* _WHAT IS NEEDED_:
From the data below, return only the lines from the one with "Where should I click to: Click" through the one with "At what coordinates", exact and inclusive, with pictures left out.

* _STUDY MATERIAL_:
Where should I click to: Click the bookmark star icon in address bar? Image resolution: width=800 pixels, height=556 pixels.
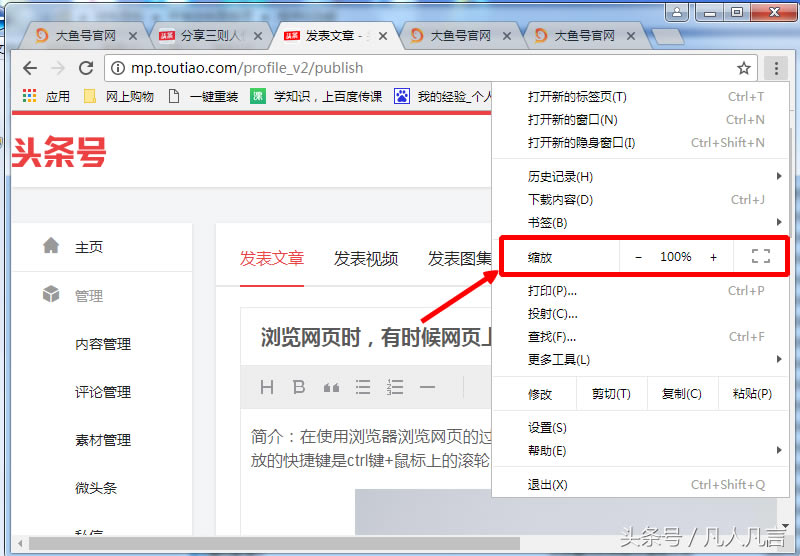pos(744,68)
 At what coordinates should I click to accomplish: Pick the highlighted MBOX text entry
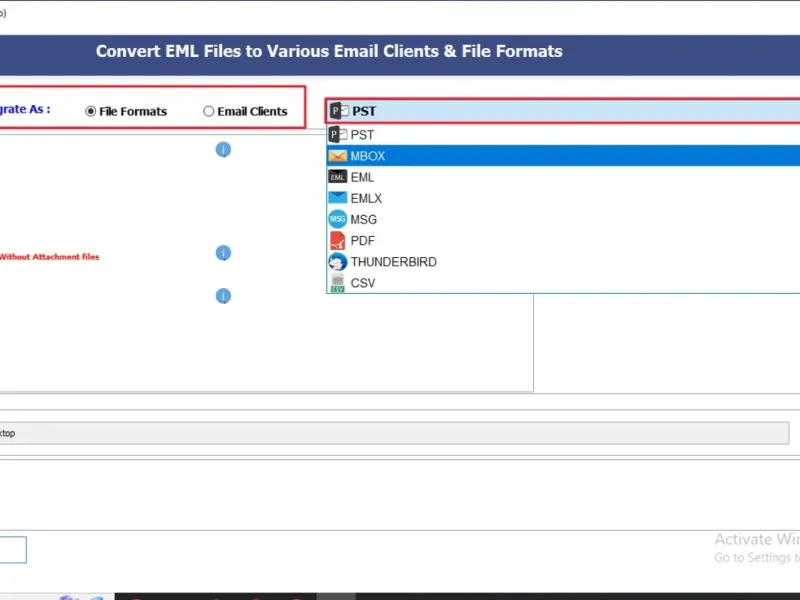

--

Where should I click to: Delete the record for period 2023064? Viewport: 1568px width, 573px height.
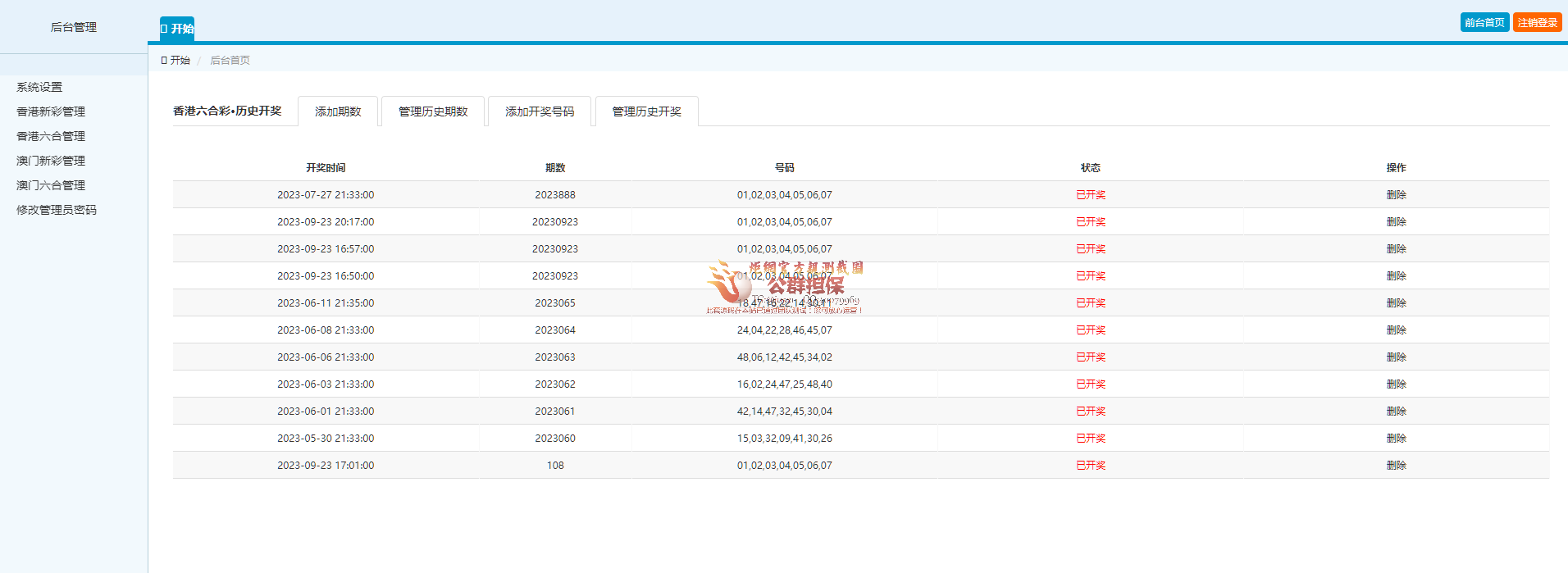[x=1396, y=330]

* _RESPONSE TO THE TASK_:
Where should I click to: Click the bookmark star icon in address bar? Image resolution: width=800 pixels, height=556 pixels.
pos(744,68)
 At what coordinates should I click to accomplish: Pick the highlighted MBOX text entry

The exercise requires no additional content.